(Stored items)

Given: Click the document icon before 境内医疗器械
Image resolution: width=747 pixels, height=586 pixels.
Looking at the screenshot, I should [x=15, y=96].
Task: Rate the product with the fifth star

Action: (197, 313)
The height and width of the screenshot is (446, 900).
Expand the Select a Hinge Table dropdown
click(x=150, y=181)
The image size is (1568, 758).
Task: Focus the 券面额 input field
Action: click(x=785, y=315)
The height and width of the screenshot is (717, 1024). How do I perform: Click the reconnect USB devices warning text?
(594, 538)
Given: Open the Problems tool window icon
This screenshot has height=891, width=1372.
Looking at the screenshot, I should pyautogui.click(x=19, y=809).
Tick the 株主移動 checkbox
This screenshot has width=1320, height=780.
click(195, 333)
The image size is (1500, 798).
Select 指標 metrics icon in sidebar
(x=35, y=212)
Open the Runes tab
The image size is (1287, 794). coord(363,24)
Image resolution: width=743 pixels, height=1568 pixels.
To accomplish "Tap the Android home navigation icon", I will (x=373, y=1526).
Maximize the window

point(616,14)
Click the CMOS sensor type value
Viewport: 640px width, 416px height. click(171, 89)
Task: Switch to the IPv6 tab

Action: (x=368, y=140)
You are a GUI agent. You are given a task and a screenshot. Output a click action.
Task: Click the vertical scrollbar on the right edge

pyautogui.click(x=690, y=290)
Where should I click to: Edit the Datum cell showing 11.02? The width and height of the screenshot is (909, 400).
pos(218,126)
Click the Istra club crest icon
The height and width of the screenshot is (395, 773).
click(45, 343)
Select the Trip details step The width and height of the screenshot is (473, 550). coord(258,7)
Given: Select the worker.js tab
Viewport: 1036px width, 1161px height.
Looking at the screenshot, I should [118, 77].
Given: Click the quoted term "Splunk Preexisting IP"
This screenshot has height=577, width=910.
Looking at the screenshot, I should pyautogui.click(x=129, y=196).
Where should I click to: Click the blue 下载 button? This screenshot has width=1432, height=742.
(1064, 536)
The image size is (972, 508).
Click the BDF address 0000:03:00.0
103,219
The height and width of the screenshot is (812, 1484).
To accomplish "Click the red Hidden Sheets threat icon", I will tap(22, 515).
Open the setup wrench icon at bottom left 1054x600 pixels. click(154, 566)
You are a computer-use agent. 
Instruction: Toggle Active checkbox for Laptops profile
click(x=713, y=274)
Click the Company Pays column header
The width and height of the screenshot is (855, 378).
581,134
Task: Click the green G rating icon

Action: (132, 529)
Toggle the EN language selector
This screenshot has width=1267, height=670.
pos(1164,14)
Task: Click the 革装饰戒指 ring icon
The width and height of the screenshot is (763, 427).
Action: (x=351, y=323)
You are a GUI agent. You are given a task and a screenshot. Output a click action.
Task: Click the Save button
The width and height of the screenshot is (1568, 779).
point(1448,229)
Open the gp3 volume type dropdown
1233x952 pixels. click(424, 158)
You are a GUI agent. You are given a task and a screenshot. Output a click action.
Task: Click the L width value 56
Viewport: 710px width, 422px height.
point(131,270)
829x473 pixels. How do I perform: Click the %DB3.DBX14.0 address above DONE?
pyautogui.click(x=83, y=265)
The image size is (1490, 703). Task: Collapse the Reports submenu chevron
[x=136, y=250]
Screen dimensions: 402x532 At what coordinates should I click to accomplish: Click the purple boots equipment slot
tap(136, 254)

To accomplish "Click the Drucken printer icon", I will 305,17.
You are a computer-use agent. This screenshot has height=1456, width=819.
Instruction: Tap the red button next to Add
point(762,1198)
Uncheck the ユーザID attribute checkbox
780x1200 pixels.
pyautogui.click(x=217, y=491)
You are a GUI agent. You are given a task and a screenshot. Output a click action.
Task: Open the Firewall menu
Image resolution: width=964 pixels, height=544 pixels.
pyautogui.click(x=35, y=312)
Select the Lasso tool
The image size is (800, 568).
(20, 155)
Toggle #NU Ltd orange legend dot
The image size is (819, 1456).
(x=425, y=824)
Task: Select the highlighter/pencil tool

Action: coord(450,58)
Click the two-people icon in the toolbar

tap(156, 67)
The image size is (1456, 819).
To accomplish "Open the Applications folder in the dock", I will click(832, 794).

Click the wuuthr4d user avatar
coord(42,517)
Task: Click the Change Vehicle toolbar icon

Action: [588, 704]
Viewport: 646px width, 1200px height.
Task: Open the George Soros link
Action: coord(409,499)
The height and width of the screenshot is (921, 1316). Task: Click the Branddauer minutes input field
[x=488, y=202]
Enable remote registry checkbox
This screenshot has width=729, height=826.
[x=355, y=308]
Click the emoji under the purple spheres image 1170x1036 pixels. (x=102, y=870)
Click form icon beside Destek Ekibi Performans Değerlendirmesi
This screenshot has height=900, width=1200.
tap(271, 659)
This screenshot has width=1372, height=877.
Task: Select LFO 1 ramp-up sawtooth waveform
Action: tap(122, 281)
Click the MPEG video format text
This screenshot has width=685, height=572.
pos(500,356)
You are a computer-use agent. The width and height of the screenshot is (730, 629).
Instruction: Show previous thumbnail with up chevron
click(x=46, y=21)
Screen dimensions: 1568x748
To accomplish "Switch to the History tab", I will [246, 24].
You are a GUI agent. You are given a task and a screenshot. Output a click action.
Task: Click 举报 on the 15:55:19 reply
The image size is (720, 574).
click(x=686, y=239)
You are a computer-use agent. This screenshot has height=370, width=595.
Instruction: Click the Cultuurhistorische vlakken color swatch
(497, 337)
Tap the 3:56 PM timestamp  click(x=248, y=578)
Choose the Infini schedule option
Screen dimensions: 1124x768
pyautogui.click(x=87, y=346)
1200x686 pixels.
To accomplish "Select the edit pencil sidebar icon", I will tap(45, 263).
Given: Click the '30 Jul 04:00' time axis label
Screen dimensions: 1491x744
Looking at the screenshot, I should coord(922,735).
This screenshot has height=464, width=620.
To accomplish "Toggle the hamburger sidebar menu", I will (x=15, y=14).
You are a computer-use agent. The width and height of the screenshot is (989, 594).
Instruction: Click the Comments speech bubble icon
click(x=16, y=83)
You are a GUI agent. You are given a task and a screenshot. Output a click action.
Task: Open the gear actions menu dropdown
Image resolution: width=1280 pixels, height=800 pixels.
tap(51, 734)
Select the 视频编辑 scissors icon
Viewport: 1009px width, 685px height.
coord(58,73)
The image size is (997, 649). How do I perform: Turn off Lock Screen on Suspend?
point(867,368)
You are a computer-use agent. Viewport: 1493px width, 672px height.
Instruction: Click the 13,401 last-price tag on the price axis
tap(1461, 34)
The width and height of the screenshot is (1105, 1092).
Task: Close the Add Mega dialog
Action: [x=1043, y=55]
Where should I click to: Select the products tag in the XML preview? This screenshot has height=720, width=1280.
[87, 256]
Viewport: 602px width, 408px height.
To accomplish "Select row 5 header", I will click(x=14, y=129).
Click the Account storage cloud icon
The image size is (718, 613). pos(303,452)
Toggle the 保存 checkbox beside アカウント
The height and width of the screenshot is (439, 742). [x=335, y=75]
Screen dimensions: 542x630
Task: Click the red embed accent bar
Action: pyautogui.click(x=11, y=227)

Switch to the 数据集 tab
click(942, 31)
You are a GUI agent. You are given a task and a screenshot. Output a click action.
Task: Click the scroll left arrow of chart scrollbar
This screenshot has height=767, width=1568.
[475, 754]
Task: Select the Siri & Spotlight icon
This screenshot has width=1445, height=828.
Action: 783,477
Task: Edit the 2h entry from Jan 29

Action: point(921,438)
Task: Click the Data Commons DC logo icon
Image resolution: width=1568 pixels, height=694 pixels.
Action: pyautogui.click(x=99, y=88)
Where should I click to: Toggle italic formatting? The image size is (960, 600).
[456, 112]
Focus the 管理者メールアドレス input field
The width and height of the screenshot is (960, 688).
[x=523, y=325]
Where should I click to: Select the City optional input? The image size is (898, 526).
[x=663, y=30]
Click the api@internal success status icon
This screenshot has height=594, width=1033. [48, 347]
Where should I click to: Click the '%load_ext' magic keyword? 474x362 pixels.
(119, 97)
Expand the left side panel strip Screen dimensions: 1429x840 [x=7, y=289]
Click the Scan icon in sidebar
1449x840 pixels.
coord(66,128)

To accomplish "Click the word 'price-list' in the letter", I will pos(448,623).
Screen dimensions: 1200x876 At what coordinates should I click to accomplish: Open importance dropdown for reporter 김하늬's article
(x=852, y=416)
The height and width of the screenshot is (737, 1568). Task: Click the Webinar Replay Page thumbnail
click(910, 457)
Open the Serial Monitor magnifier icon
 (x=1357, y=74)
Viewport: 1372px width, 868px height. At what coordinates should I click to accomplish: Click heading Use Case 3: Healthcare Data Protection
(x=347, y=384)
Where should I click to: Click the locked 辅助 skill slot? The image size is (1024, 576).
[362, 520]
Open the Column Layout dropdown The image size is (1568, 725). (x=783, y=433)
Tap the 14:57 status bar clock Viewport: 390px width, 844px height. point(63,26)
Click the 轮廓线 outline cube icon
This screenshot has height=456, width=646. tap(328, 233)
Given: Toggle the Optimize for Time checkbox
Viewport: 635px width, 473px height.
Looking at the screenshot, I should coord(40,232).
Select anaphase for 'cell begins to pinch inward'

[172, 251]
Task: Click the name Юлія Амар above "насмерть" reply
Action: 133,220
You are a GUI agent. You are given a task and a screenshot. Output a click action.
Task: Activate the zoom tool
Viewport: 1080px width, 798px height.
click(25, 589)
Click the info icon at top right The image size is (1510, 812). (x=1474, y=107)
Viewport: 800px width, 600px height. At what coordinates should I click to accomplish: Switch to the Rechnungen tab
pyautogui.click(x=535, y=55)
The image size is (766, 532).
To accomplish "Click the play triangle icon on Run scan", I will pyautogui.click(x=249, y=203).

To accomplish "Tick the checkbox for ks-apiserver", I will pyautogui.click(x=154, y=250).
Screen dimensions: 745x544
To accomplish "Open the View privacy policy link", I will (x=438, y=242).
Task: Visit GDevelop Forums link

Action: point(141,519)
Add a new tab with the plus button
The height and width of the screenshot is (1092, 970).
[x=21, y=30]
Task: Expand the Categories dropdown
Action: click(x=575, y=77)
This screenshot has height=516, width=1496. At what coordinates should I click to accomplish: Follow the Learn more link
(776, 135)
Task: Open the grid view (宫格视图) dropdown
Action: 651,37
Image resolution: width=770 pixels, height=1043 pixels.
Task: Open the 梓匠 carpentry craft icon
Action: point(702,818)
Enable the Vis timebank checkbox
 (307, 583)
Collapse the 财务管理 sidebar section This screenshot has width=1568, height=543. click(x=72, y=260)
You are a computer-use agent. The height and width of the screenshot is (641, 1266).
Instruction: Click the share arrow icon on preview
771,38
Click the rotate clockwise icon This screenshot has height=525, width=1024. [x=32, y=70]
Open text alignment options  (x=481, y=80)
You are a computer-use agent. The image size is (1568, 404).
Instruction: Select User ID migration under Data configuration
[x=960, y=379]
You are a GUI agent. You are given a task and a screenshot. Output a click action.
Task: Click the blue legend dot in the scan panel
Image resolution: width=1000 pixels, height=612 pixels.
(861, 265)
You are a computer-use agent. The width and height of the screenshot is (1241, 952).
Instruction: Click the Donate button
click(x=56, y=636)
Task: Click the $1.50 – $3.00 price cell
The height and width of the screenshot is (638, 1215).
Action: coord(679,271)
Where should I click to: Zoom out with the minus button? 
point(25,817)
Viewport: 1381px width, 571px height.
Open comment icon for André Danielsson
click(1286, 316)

_TASK_
Take the stretch of lines above from the one containing "The height and width of the screenshot is (737, 1568)." through the one containing "Open the Column" and repeat it exactly, adding no other line.

_ANSWER SPACE_
The height and width of the screenshot is (737, 1568). Task: Click the Webinar Replay Page thumbnail
click(910, 457)
Open the Serial Monitor magnifier icon
 (x=1357, y=74)
Viewport: 1372px width, 868px height. At what coordinates should I click to accomplish: Click heading Use Case 3: Healthcare Data Protection
(x=347, y=384)
Where should I click to: Click the locked 辅助 skill slot? The image size is (1024, 576).
[362, 520]
Open the Column Layout dropdown The image size is (1568, 725). (x=783, y=433)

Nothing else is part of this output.